The work on this thesis then contrives a number of fast algorithms for motion estimation. The adoption of motion vector composition (MV composition) for a fast motion estimation scheme in a low-delay hierarchical P-frame structure is firstly proposed. It expedites the motion estimation process for distant reference frames in the hierarchical P structure. In addition, a vector selection algorithmis tailor-made with the proposed hierarchical P coding scheme to further improve the coding efficiency. Simulation results show that the proposed scheme can deliver a remarkable complexity savings and coding efficiency improvement on coding a frame in low temporal layers of the hierarchical P structure. The rest of this work proposes to perform motion locus prediction before motion estimation. By this motion locus prediction, a suitable search range can be adjusted adaptively for motion estimation.

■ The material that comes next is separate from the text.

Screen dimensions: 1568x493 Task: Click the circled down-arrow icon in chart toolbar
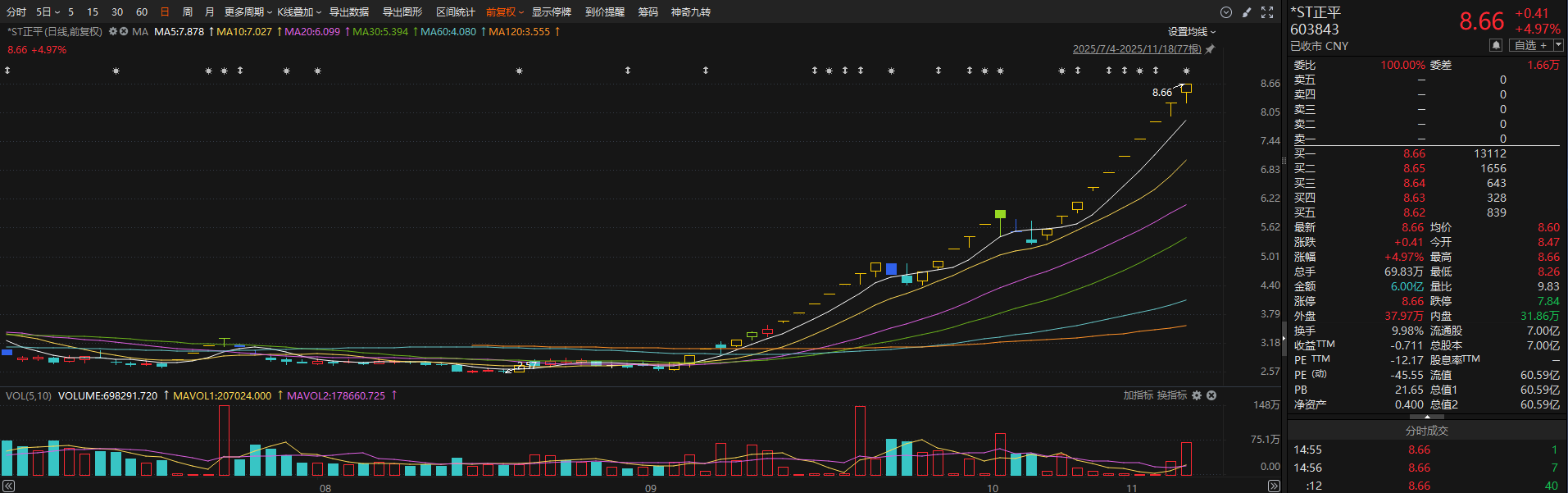coord(1226,12)
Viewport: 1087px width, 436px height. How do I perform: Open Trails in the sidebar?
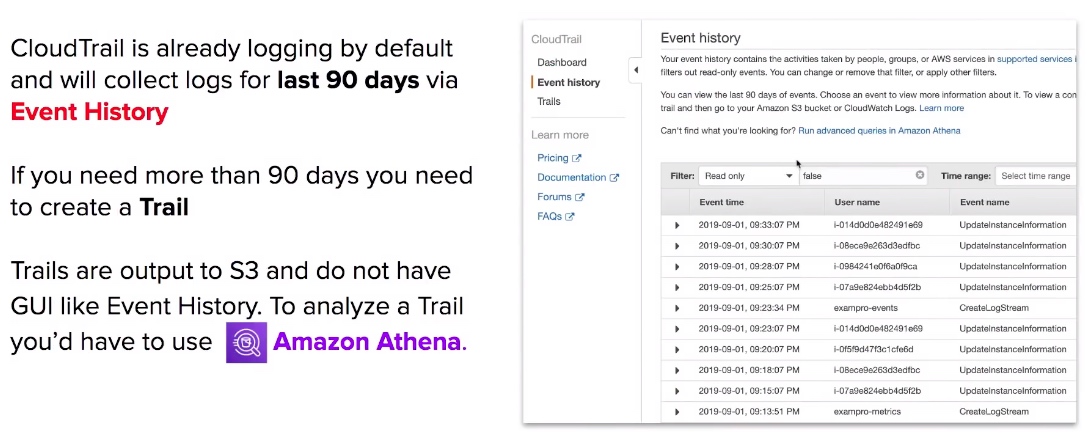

Thanks to the rapid development of MVC and 3D videos, the state-of-the-art 3D coding framework provides multi-view plus depth video (MVD) in which the depth map is additional information to be encoded in the coded bitstreams. Depth maps record the distances of various objects in the scene from a viewpoint. With the depth maps from MVD sequences, we reveal the depth variation and the spatial correlation between blocks as well as the temporal correlation between the depth maps and the motion in texture, motion locus perdition can be achieved for speeding up the texture coding in an HEVC encoder. The depth information brings new room for designing an efficient adaptive search range (ASR) algorithm in HEVC. Simulation results show that the proposed ASR algorithms can offer a significant complexity reduction with negligible loss of coded video quality.